Vuelvo a pasar frente a la escuela donde hice la primaria en los primeros años de la década de 1960. Todavía existe el portón lateral por donde entraban los vehículos; el mismo muro de ladrillos donde jugábamos “un paquito chiquitito, sea grande, sea chico” y los últimos vestigios de una vieja acacia que vio pasar una parte de nuestras vidas. Recordé que justo en ese portón le entregué al chico Alfaro la inmortal carta de amor a la Hilda cuyo efecto y destino nunca jamás me fue revelado.

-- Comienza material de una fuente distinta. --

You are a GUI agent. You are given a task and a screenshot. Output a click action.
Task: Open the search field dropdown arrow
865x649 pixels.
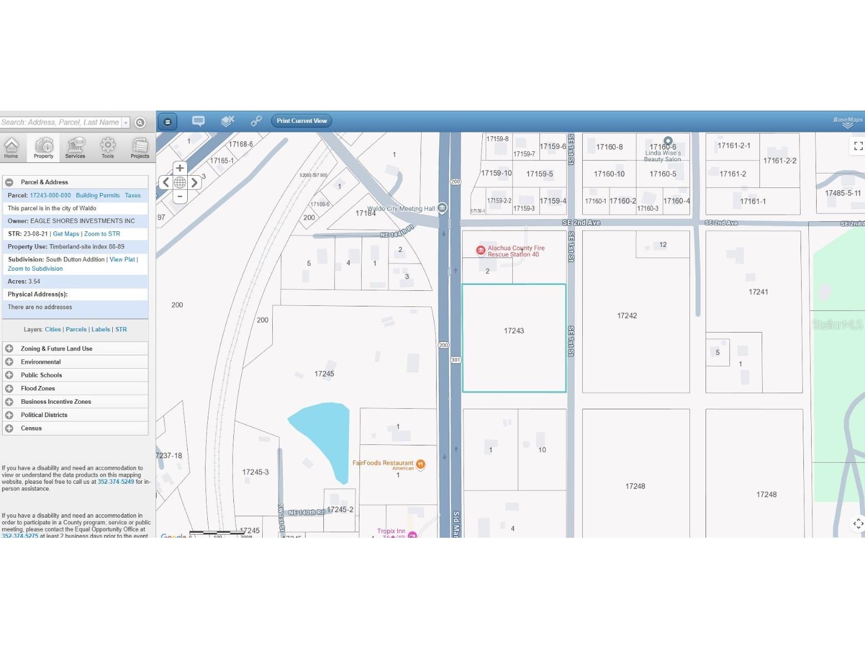tap(126, 122)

Sigo mi camino hasta el Metro y me atormenta de nuevo la antigua nostalgia. La pesadumbre del tiempo, su latigazo feroz. Esa saña con que los días van penetrando los intersticios del esqueleto y van minando su antigua fortaleza. El encono con que el calendario te restriega los años: “¿Naciste en 1993? ¡Chita, entonces yo ya tenía cuarenta años…!” La majadería de hacerte ver que puedo recordar con cristalina nitidez hechos que ocurrieron hace cincuenta y cinco años y que por el contrario me olvido casi siempre de tu nombre – ponzoñoso anticipo de la demencia de los viejos.

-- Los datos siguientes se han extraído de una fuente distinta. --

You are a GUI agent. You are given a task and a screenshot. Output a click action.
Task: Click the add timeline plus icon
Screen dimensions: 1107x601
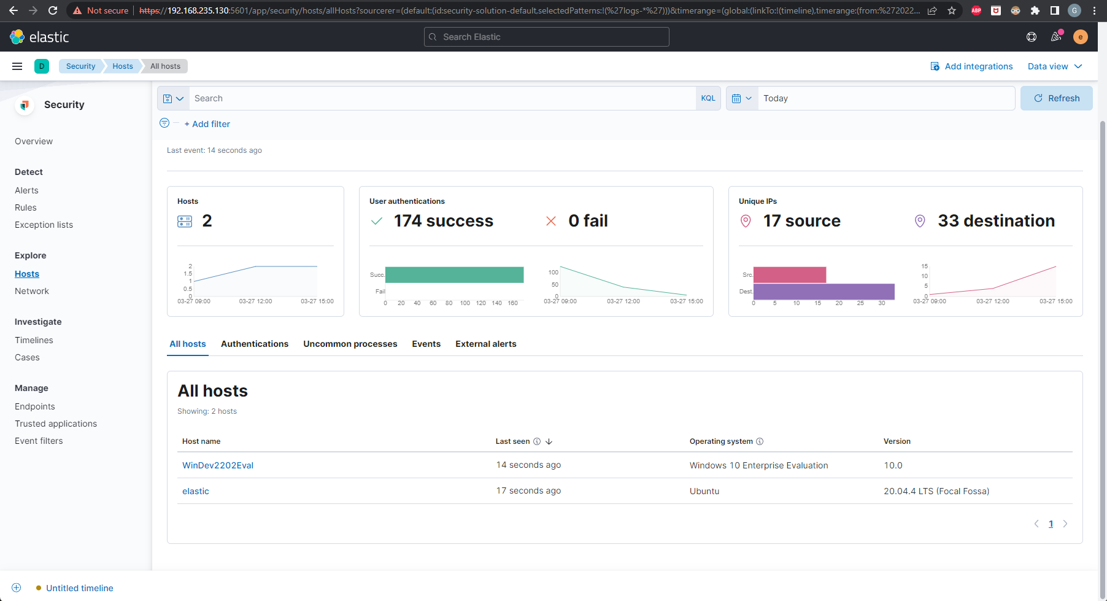[x=17, y=587]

Quiero hacerles saber que aprecio mucho que no me digan “Pero tú te ves joven todavía”. Primero, porque no soy joven y segundo porque, como a Benedetti, me parece que ese todavía destruye por completo la magnánima intención del comentario. Mal que me pese, es preferible la realidad que indica el resultado de los análisis anuales que debo hacerme por orden del seguro médico.
Es verdad, no usaré remeras a rayas horizontales con cuello y amplios pantalones de gabardina beige, tan apreciados por los señores de la tercera edad. Pero tampoco quiero teñirme el pelo, tatuarme algún ícono rolinga en el brazo ni usar el pelo como futbolista de los años setenta. Tengo que encontrar algún equilibrio más o menos digno. A mayor abundamiento, tampoco busco una novia que me acompañe durante los “años dorados”. De todo eso ya hubo más que suficiente.
Lo que sí tengo que enfrentar inteligentemente es la angustia del deterioro. La imagen terrible de la dependencia, de la invalidez, de la pérdida del sentido de la realidad. La ominosa imagen del anciano del que alguien debe hacerse cargo; las hijas llamándose por teléfono para ponerse de acuerdo con quién se queda el papá este fin de semana.
Sólo le pido a Dios que en la vejez no me sea indiferente.